The roots of each of the $f_n$ equations are the hyperbolic centers. The main Cardioid of every mini-mandelbrot also has a main hyperbolic center, which represent a subset of these countable algebraic numbers.

For example, consider the roots of $f_4=0$. Two of these zeros are $x=-0.156520166833755\pm1.03224710892283i$, which are the hyperbolic center of the largest period 4 mini-mandelbrot, and its conjugate $f_4 = x^8 + 4x^7 + 6x^6 + 6x^5 + 5x^4 + 2x^3 + x^2 + x$. Another zero is -1.94079980652948 which is a smaller period 4 mini-mandelbrot. The other zeros are period=4 and period=2 bulbs, as well as the period=1 main Cardioid at x=0.

Another example is $f_3=x^4 + 2x^3 + x^2 + x$. One of the zeros of $f_3=0$ is $-1.75487766624669$, which is the hyperbolic center of the main Cardioid of the largest period 3 mini-mandelbrot.

• Can you point me to where I can learn about why the Mandelbrot fractal has this property that the hyperbolic centers are zeroes to a series of equations? Is the converse true, that every solution to every equation in the series is the center of a bulb or cardioid? Commented Apr 13, 2014 at 2:54
• Converse is true. see: Complex Dynamics by Lennart Carleson, Chapter 8.1, Quadratic polynomials, the Mandelbrot set. Super attracting points have derivative of zero. These are centers of repeating components, $f^n=f^0$, where the derivative is zero. Turns out all bulbs/cardioids have such a center point where the derivative is zero, which means that center is asolution of f^n(0)=0. Commented Apr 13, 2014 at 12:40
• Also, see this mathstack question; math.stackexchange.com/questions/491279/mandelbrot-boundary/… Each Period n component has a period "n" attracting fixed point. If the fixed point is zero (at the center), it is super-attracting. The boundary of the component is where the fixed point changes from attracting to neutral, or parabolic. Commented Apr 13, 2014 at 14:33

Every copy has a central cardioid with finite, positive area, disjoint from all the other copies' central cardioids.
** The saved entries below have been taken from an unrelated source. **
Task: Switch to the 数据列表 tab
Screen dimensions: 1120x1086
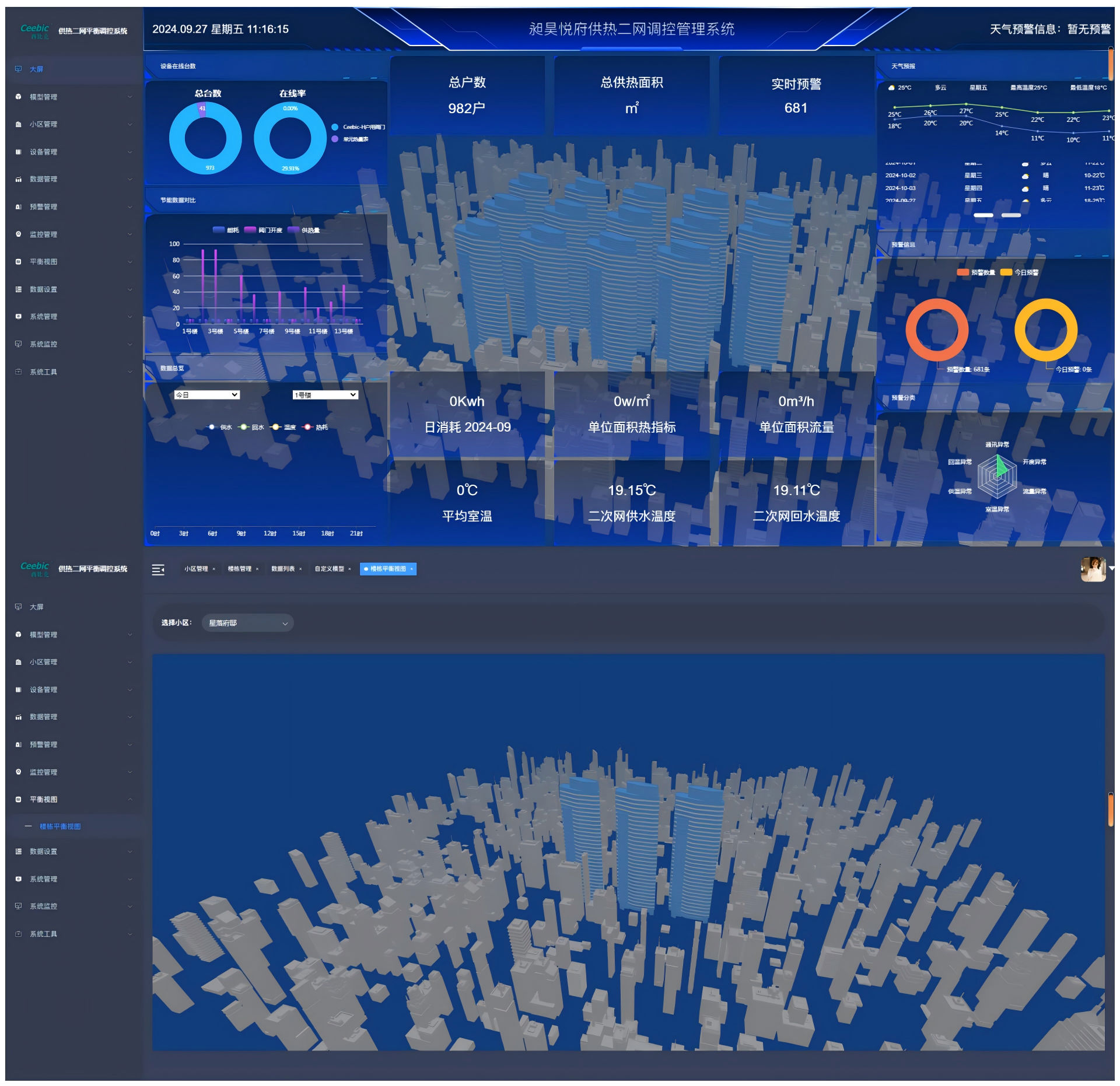Action: tap(282, 569)
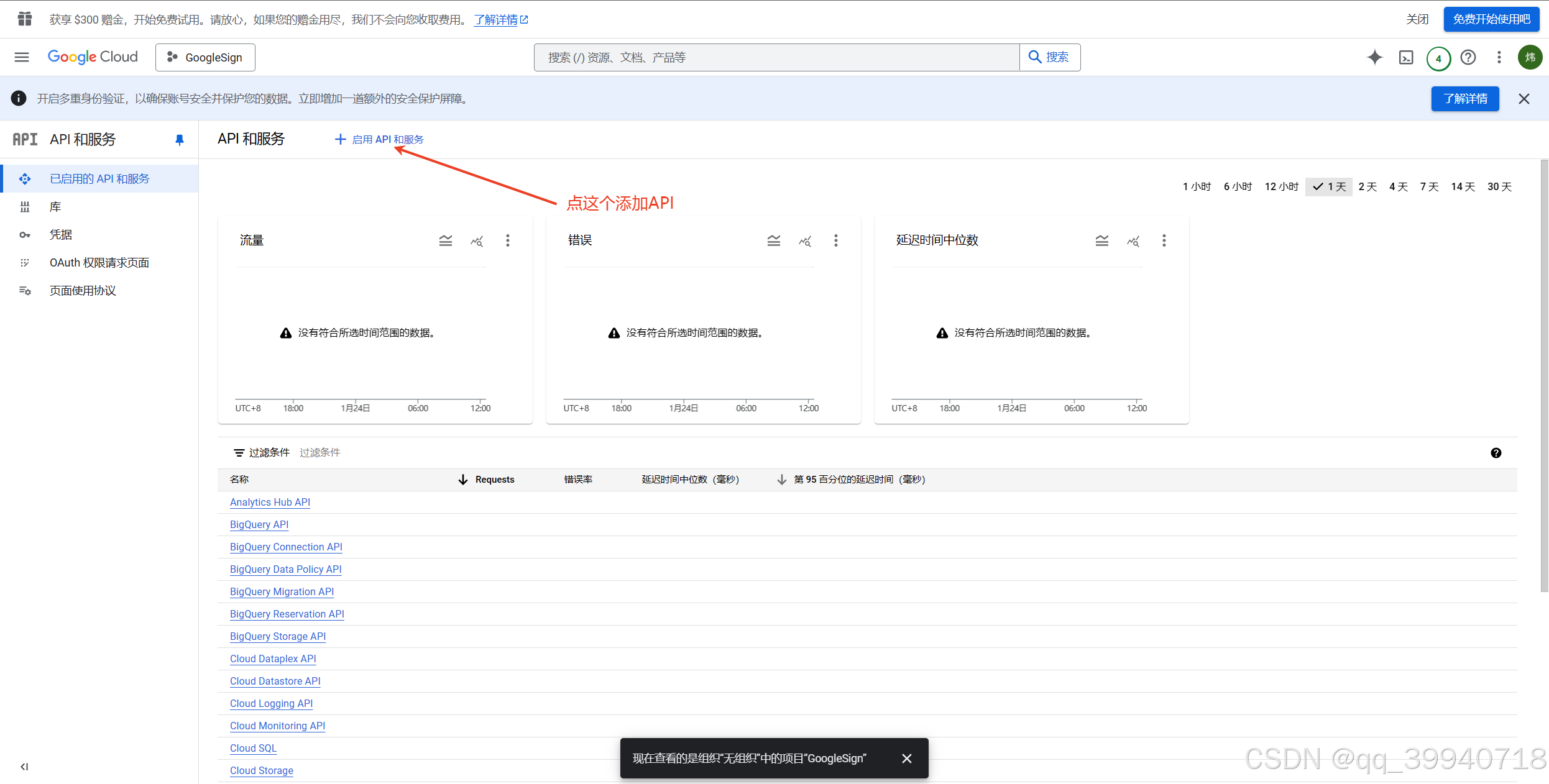Click 启用 API 和服务 button
Screen dimensions: 1549x784
[x=379, y=140]
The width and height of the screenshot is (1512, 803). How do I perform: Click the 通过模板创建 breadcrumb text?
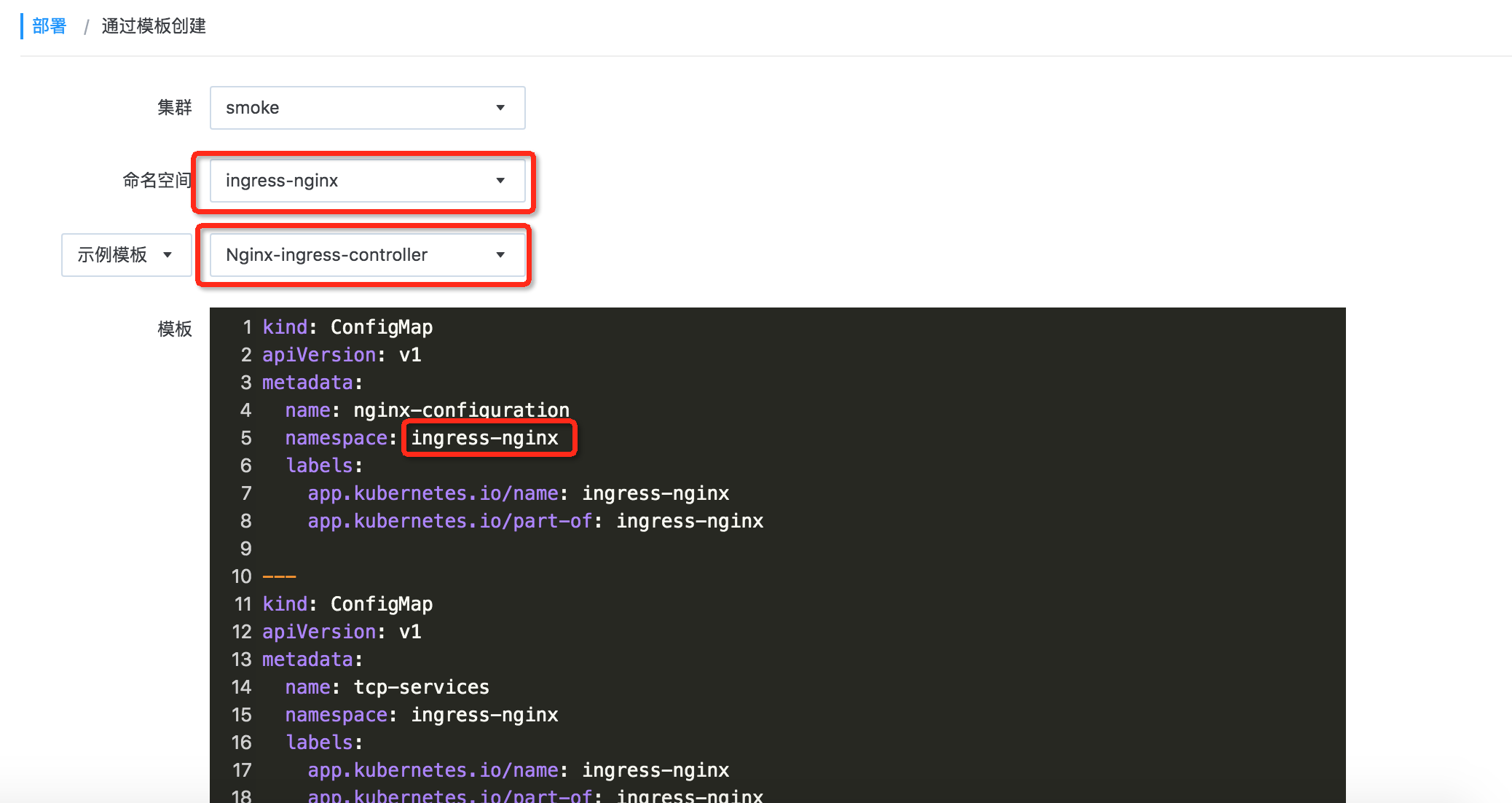(x=154, y=26)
The areas must add up to a finite number; thus, there can't be uncountably many of them, as a sum of uncountably many positive numbers can't be finite.
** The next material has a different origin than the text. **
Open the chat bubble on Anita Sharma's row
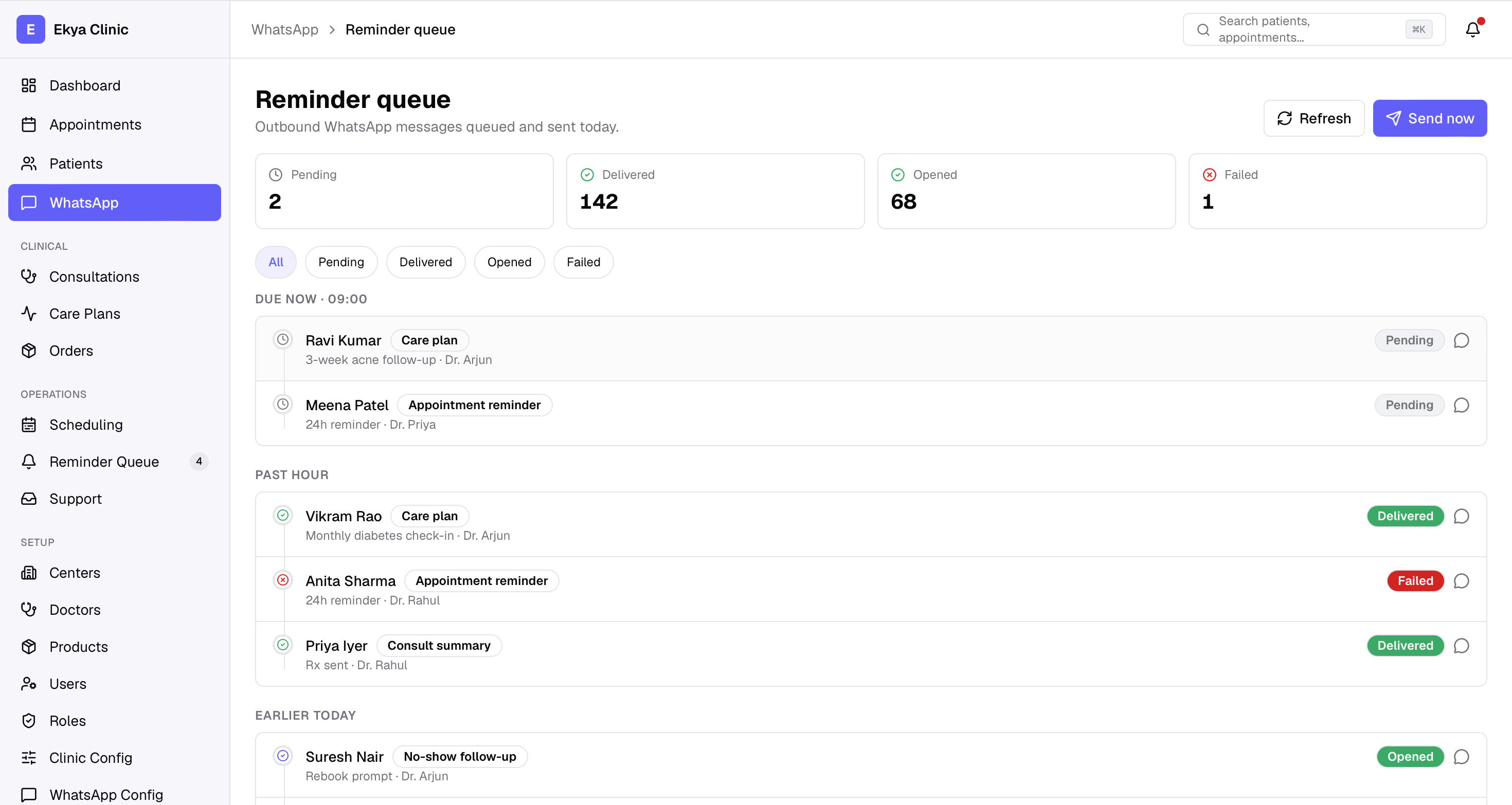The image size is (1512, 805). click(1461, 581)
As @Sheldon suggested, I looked at the "Mandelbulb" countable question, and the answer given there is awesome, some I'm adding it here as "Community WIKI".

I like the way the answers above provide so much new information, but I love the simplicity of this explanation.

I don't know if you have a precise definition of "bulb", but it's reasonable to expect that any bulb ought to contain a sufficiently small ball. Any ball contains a point with rational coordinates, because the latter are dense. Assuming bulbs are disjoint, this lets us define an injection from bulbs to rational points, which are countable, therefore there cannot be uncountably many bulbs.